Our readers write: US intervention in Somalia —and Yemen
Over the past weeks, Somalia has seen the worst fighting since the fall of the Said Barre dictatorship in 1991, leaving some 350,000 displaced from the capital, Mogadishu. (BBC, April 27) Our April issue featured the story "Somalia: the New Resistance" by Osman Yusuf, examining the Islamist factions that took up arms against the US-supported transition government and its Ethiopian allies. We also featured the story "Yemen: On the Brink of Sectarian War" by Mohamed Al-Azaki, a chilling account of the armed Shi'ite rebellion and harsh government repression shaking Washington's strategic Red Sea ally. Yemen, although rarely in the news, lies just across the Gulf of Aden from Somalia—and we can be sure that the Pentagon is warily eyeing it as a "next domino," and potential threat to the stability of the bordering Saudi dictatorship. There have already been reliable reports that US Special Forces were directly involved in the Somalia fighting. Our April Exit Poll was: "Is Somalia the next Iraq? Is Yemen the next Somalia?" We received the following responses:
From Jay Dobkin, New York City:
Only from the stato-nitensecentric point of view. Although you wouldn't know it from the mainstream media, these are actually all different countries with their own separate histories and cultures, whose significance does not lie entirely (or even more than very slightly) in their impact on the U.S.

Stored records

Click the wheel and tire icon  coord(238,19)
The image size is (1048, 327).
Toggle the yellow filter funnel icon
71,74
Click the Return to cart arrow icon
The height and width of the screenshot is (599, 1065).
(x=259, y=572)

» Exercise description:
In the piece on US intervention in Somalia and Yemen, how many people have been displaced from Mogadishu by the recent fighting?

» Solution to this problem:
Some 350,000 people.